§ **Document passage**
######

What you need to know:
- Former NSA contractor Edward Snowden broke headlines in 2013 by leaking highly sensitive information regarding U.S. government programs that spy on American citizens.
- Snowden skirted NSA in-house whistle blowing procedure. Instead, he took a medical leave from the NSA, claiming that he needed surgery. In reality, he flew to Hong Kong to meet with Glenn Greenwald of UK newspaper The Guardian and documentary filmmaker Laura Poitras.
- In these secret meetings, Snowden revealed to them the breadth of the government surveillance programs.
- June 05, 2013, The Guardian broke the news, but only scratched the surface of the issue in their first article.
- The Washington Post soon followed suit.
- These articles started a domino effect, and for better or worse, the course of American history was changed.
In May 2014, PBS Frontline released United States of Secrets, a compelling and poignant two-part documentary about the Snowden leaks. The first part, “The Program” aired May 13, and the second part deemed “Privacy Lost” aired May 20. Together, they run almost three hours long at 114 minutes and 54 minutes respectively. But they are worth every second.
United States of Secrets established exactly who Snowden was: a quirky, geeky private contractor for the NSA, who didn’t even finish high school. After three months of working out of a low-security office in Hawaii for an NSA contractor, Snowden started collecting data he found to be offensive or alarming. Perhaps most disturbing is a government program he stumbled across called PRISM, which used companies such as Google, Yahoo!, Apple, Verizon, Skype, Facebook, AOL and others, to amass metadata on private citizens under the guise of an anti-terrorism program.
Snowden cryptically reached out to Glenn Greenwald and Laura Poitras, looking for allies who he could trust with this information. Snowden tried to correspond with Greenwald numerous times, but Greenwald didn’t bite initially. Snowden then moved on to Poitras because her investigative documentaries made the U.S. government raise their eyebrows numerous times.
“You asked why I chose you. I didn’t. You chose yourself,” Snowden said.

######

§ **Parts of the exercise**
1) Using the Snowden leaks passage, decide whether each statement agrees with it. Answer yes or no for each, and quote the deciding words. (a) Snowden finished high school. (b) The second part of the documentary was called "Privacy Lost." (c) The Washington Post broke the news before The Guardian did.
2) List every company that the Snowden leaks passage names as used by the PRISM program.
3) Repeat the part of the Snowden leaks passage between "What you need" and "government surveillance programs.", inclusive.

######

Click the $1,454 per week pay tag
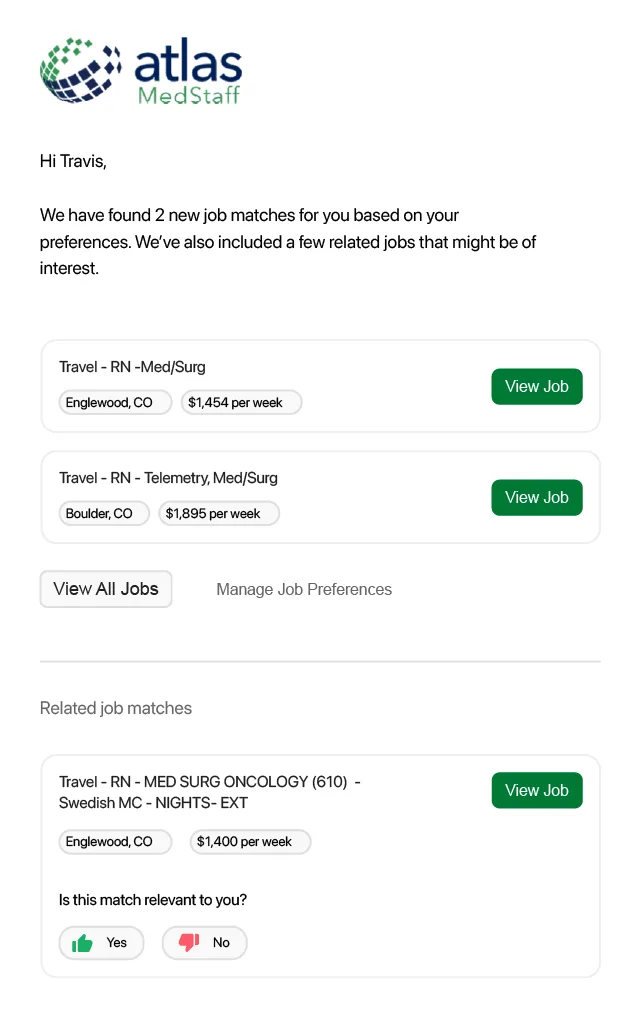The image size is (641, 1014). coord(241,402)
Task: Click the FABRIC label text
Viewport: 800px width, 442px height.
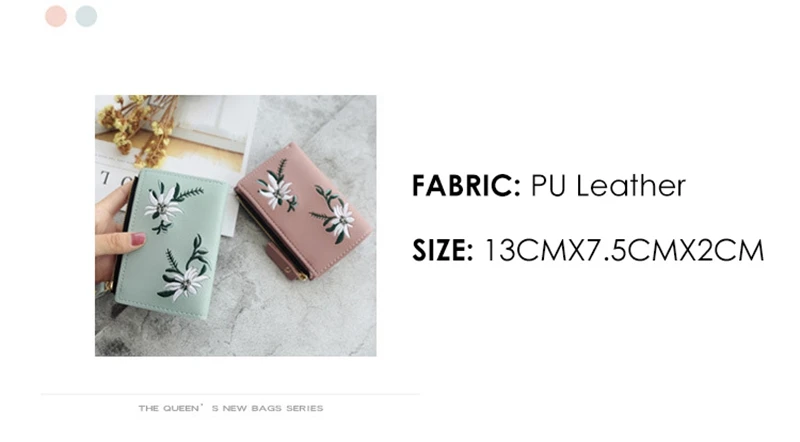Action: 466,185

######

§ **Activity answers**
1)
(a) No: "who didn’t even finish high school"
(b) Yes: "the second part deemed “Privacy Lost” aired May 20"
(c) No: "The Washington Post soon followed suit."

2) Google, Yahoo!, Apple, Verizon, Skype, Facebook, AOL

3)
What you need to know:
- Former NSA contractor Edward Snowden broke headlines in 2013 by leaking highly sensitive information regarding U.S. government programs that spy on American citizens.
- Snowden skirted NSA in-house whistle blowing procedure. Instead, he took a medical leave from the NSA, claiming that he needed surgery. In reality, he flew to Hong Kong to meet with Glenn Greenwald of UK newspaper The Guardian and documentary filmmaker Laura Poitras.
- In these secret meetings, Snowden revealed to them the breadth of the government surveillance programs.